FDA Adverse Event Malfunction Summary report: N

UNITRAY A LOCUS SSP

MDR report key: 3427208 · Received September 26, 2013

Report

Report Number
2244574-2013-00014
Event Type
Malfunction
Date Received
September 26, 2013
Date of Event
August 23, 2013
Report Date
August 30, 2013
Product Code
MZI
PMA / PMN Number
BK000019
Product Problem
Yes
Report Source
Manufacturer report
Reporter Location
WI, US
Reporter Occupation
NOT APPLICABLE

Narratives

Additional Manufacturer Narrative · 1

THE INTERNAL INVESTIGATION IDENTIFIED THAT THE REACTIVITY ASSIGNMENT IN OUR HUMAN OLIGOTYPING SOFTWARE (HOS) PROGRAM FOR A32:04 ALLELE IN PRIMER MIX PM019E WAS DETERMINED TO BE INCORRECT. PRODUCT LABELING WITH PRIMER MIX PM019E WILL BE UPDATED TO REMOVE SPECIFICITY FOR THE A 32:04 ALLELE. ADDITIONAL INVESTIGATION ACTIVITIES ARE STILL ONGOING AND WILL BE REPORTED IN THE 30-DAY REPORT. AFFECTED LOTS OF UNITRAY A LOCUS SSP KITS (CATALOG # 7860010). LOT: 022 1256848, MFG. DATE: 11/2012, EXP. DATE: 07/2014 - MFR 2244574-2013-00073.
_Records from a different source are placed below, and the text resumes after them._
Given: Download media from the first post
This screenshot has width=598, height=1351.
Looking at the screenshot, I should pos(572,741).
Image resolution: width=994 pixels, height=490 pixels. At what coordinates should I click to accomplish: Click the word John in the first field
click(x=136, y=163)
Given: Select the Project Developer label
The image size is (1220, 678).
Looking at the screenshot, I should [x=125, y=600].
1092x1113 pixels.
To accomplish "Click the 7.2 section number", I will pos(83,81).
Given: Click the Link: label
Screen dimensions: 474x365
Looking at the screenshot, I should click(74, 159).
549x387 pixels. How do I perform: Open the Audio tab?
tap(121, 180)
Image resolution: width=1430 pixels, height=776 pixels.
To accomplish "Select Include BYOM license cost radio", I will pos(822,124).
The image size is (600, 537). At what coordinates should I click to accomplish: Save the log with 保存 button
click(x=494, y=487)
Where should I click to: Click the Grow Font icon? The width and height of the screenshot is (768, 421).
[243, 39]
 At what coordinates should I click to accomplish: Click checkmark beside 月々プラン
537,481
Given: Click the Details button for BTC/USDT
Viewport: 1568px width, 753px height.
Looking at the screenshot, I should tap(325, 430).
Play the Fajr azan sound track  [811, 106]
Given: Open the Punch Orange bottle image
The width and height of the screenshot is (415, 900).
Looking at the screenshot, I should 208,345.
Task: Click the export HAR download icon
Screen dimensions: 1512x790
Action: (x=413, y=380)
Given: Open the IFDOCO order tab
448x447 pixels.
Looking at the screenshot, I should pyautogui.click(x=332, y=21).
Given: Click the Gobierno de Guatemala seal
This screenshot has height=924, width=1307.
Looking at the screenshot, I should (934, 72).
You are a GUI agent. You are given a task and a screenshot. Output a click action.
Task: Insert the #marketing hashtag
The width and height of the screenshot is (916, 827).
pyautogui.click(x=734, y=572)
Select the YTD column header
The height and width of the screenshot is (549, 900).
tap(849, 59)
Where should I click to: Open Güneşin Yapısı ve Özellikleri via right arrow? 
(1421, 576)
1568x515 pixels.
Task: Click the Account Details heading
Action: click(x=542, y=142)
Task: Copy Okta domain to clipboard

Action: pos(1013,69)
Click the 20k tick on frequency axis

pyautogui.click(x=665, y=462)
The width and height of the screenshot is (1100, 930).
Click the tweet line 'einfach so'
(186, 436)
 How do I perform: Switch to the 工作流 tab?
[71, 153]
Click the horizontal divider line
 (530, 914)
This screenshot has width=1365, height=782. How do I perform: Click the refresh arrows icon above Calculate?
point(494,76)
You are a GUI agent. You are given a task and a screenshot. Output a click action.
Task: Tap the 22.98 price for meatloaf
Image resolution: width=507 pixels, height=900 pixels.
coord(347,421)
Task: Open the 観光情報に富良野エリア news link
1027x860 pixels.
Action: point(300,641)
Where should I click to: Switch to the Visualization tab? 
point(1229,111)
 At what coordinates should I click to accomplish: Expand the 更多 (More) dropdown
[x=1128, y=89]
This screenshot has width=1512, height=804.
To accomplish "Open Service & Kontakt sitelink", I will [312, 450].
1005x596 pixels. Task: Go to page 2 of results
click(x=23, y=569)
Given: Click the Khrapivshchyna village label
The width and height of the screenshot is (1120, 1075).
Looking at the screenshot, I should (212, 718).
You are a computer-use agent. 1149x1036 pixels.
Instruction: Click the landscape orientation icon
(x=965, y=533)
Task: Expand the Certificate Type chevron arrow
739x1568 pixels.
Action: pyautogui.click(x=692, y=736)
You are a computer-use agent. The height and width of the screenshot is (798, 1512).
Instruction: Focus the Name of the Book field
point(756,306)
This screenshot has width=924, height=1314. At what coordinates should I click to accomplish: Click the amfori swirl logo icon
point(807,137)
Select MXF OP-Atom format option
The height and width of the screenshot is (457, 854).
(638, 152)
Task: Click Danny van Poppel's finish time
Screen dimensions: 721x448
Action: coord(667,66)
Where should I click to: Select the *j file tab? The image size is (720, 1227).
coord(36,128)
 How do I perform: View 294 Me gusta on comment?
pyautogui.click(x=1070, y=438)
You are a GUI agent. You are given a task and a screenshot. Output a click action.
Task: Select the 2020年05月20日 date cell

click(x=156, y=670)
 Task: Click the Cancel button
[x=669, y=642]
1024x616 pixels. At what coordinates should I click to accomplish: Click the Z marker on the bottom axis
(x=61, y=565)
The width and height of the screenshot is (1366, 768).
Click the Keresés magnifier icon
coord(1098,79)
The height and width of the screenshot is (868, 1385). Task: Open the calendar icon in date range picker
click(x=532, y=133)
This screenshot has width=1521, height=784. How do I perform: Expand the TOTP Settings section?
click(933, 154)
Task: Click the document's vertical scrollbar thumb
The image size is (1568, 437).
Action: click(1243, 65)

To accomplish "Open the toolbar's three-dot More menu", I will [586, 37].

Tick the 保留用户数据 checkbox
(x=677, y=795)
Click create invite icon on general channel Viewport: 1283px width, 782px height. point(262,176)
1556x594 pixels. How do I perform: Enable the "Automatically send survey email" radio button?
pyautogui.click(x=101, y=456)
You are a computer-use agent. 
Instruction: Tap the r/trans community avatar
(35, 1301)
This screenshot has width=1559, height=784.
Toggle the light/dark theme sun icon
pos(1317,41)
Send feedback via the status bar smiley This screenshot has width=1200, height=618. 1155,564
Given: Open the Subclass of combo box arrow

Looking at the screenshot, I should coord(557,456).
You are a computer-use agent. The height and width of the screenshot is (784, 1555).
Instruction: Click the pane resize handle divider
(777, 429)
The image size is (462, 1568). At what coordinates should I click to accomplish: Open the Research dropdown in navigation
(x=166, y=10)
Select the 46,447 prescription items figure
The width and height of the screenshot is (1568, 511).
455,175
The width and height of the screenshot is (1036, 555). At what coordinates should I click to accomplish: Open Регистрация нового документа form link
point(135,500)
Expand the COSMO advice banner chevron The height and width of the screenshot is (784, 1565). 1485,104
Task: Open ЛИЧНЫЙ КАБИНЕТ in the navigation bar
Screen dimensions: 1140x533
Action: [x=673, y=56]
Description of Event or Problem · 1

THIS EVENT WAS A RESULT OF THE INTERNAL COMPLAINT INVESTIGATION FOR PROBLEM REPORT PR #1(B)(4). THE REACTIVITY ASSIGNMENT IN OUR HUMAN OLIGOTYPING SOFTWARE (HOS) PROGRAM FOR A32:04 ALLELE IN PRIMER MIX PM019E WAS DETERMINED TO BE INCORRECT. UNITRAY A LOCUS SSP KITS (CATALOG # 7860010, LOT # 022 1221256 AND LOT # 022 1256848) WERE AFFECTED BY THE INCORRECT A32:04 ALLELE ASSIGNMENT. THE KITS WILL PRODUCE AN INCORRECT LOW RESOLUTION TYPING OR MISTYPING RESULT OF A 02, A 03 ALLELES WHEN TESTING A SAMPLE WHICH HAS THE A 32:04 ALLELE. THE USER WILL BE UNAWARE OF THE INCORRECT TYPE, UNLESS THEY CONFIRM THE SAMPLE TYPING BY ANOTHER METHOD, THEREFORE, THIS WOULD BE CONSIDERED A MISTYPE. THERE HAVE BEEN NO EXTERNAL COMPLAINTS REGARDING UNITRAY A LOCUS SSP KITS (CATALOG # 7860010, LOT # 022 1221256 AND LOT # 022 1256848).

Devices

Seq Brand Generic Product Code Manufacturer Model Lot UDI-DI
488345 UNITRAY A LOCUS SSP MZI 022 1221256

Patients

Seq Age Sex Outcome Treatment
1